Most workflow engines assume a DAG — a graph with no cycles. That works for linear pipelines, but agent workflows are inherently iterative: an agent reasons, reflects, decides to try again, and loops back. Forcing that into a DAG requires awkward workarounds.

LoopGraph makes loops explicit and safe:

- **Back-edges are first-class** — declare a cycle in your graph and the engine handles reset, visit tracking, and state management automatically
- **Loop safety** — the engine validates your graph at construction time; overlapping loops that share nodes are rejected before anything runs
- **Full observability** — every loop iteration emits events (`NODE_SCHEDULED`, `NODE_COMPLETED`, `NODE_FAILED`) so you always know where you are

---

## Event Hooks

Subscribe to any workflow event to add logging, metrics, or side effects:

```python
from loopgraph.core.types import EventType

async def on_completed(event):
    print(f"{event.node_id} finished → {event.payload}")
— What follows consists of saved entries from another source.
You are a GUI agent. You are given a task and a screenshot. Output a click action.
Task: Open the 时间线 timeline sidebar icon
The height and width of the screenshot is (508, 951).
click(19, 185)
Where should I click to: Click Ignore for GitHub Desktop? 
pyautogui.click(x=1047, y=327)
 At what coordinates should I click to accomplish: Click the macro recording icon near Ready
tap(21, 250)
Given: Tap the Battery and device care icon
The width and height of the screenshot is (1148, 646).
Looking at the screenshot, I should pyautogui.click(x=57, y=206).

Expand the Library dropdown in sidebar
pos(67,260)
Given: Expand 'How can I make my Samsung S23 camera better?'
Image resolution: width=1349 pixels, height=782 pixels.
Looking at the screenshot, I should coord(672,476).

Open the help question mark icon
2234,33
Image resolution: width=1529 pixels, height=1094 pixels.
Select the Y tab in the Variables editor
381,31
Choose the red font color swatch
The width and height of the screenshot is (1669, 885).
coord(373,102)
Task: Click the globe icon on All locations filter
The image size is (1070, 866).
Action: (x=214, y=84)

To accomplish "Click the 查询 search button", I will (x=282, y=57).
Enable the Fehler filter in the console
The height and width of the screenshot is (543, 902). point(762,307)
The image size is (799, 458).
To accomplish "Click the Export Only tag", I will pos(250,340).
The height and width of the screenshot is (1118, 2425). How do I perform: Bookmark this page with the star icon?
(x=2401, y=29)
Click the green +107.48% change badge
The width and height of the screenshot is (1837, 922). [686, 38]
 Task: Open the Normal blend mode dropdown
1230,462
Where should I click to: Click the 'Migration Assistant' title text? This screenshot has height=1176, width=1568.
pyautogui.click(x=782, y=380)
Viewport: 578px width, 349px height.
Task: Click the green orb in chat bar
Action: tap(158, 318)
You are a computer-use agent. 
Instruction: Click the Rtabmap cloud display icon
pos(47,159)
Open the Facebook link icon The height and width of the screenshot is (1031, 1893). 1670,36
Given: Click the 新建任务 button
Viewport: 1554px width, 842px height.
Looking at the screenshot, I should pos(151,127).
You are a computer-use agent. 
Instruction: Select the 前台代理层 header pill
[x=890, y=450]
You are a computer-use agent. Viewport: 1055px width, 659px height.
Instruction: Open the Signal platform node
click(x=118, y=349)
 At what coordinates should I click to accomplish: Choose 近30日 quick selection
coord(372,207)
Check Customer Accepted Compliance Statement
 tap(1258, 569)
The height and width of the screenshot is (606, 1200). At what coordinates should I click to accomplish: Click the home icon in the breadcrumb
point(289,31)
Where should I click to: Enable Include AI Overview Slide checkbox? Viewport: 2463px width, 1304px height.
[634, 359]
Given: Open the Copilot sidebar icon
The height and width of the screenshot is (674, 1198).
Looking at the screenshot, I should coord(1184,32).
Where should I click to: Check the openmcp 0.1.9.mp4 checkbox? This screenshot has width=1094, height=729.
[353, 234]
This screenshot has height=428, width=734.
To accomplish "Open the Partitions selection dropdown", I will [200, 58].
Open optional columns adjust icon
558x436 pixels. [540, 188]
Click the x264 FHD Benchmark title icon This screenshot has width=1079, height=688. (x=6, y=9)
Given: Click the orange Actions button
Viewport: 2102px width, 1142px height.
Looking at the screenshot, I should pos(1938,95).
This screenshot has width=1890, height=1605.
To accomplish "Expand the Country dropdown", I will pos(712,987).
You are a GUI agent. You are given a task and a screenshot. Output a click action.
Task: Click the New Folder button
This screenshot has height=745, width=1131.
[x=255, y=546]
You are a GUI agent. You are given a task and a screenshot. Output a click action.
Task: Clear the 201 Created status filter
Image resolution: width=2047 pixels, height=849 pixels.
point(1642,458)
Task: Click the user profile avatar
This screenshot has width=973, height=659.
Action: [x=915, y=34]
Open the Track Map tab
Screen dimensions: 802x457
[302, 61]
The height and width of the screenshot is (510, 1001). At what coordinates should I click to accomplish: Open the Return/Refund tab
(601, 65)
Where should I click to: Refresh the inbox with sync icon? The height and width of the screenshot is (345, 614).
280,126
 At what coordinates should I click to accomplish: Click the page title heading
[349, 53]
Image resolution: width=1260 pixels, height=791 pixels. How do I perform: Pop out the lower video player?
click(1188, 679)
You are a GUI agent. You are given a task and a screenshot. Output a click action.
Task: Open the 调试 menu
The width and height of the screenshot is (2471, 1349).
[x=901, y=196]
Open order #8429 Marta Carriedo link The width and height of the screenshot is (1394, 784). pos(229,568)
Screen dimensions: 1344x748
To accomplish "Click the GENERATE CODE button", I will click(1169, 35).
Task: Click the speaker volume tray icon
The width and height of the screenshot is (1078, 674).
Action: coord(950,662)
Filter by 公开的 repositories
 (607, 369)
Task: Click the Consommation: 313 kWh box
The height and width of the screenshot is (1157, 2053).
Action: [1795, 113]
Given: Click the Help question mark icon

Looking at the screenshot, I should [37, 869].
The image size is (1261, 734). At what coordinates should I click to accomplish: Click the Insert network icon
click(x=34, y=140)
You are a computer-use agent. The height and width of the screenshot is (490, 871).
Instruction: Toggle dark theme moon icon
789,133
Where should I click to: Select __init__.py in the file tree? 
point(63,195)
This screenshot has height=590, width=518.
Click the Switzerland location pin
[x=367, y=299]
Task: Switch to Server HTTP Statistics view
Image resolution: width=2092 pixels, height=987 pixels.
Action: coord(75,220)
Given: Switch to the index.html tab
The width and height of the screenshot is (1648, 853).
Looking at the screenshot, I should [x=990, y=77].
bus.subscribe(EventType.NODE_COMPLETED, on_completed)
```

Available events: `NODE_SCHEDULED`, `NODE_STARTED`, `NODE_COMPLETED`, `NODE_FAILED`.

---

## Custom Events from Handlers

Wrap your handler in a closure to emit custom events mid-execution:

```python
def make_handler(bus, base_handler):
    async def wrapper(payload):
        await bus.emit(Event(id="pre", graph_id="g", node_id="n",
                             type=EventType.NODE_SCHEDULED, payload={"stage": "pre"}))
        result = await base_handler(payload)
        await bus.emit(Event(id="post", graph_id="g", node_id="n",
                             type=EventType.NODE_COMPLETED, payload={"stage": "post"}))
        return result
    return wrapper

registry.register("my_node", make_handler(bus, my_agent))
```

---

## Loop Re-entry Rules

- Re-entry is triggered by a `SWITCH` node selecting a back-edge
- Only `COMPLETED` nodes can be reset for re-entry
- Reset clears upstream-completion tracking and preserves cumulative `visit_count`
- Overlapping loops sharing any node are rejected at graph construction time

---

## Installation

```bash
pip install loopgraph
```

Requires Python 3.10+. No runtime dependencies.

---

## Development

```bash
git clone https://github.com/your-org/loopgraph
cd loopgraph
python3 -m venv .venv && source .venv/bin/activate
pip install -e ".[test,lint]"
pytest
```

---

## Design Principles

- **Keep the core compact.** Nodes stay stateless and the scheduler stays simple, with minimum opinionated design and maximum freedom for users to compose their own workflow patterns. Handlers capture their own context (event bus, metrics, side effects) so the framework never grows special cases for custom behaviour.
- **Push heavy lifting to the edge.** Long-running work should run via remote APIs, threads, or separate nodes/clusters. We avoid building a distributed fan-out scheduler; users orchestrate their own parallelism while the engine focuses on deterministic single-node execution.
- **Flexible aggregation semantics.** Aggregator nodes may proceed when only a subset of upstream nodes finish — as long as those nodes reach a terminal state. Fail-fast and error-tolerance are user-level workflow patterns, and the engine stays policy-light so users can implement either.
- **Retries live with handlers.** The framework doesn't implement automatic retries. Each handler decides whether to retry, abort, or compensate, keeping recovery logic close to the business code.
- **Pluggable concurrency.** A shared ConcurrencyManager (semaphore or priority-aware) controls global slots. Multiple schedulers can share one manager, but there's no hidden magic — users choose the policy, preserving clarity and control.
- **Recovery through snapshots.** The engine snapshots execution state and event logs so users can resume or replay runs without re-executing nodes. Payloads flow naturally between nodes, satisfying replay needs without extra APIs.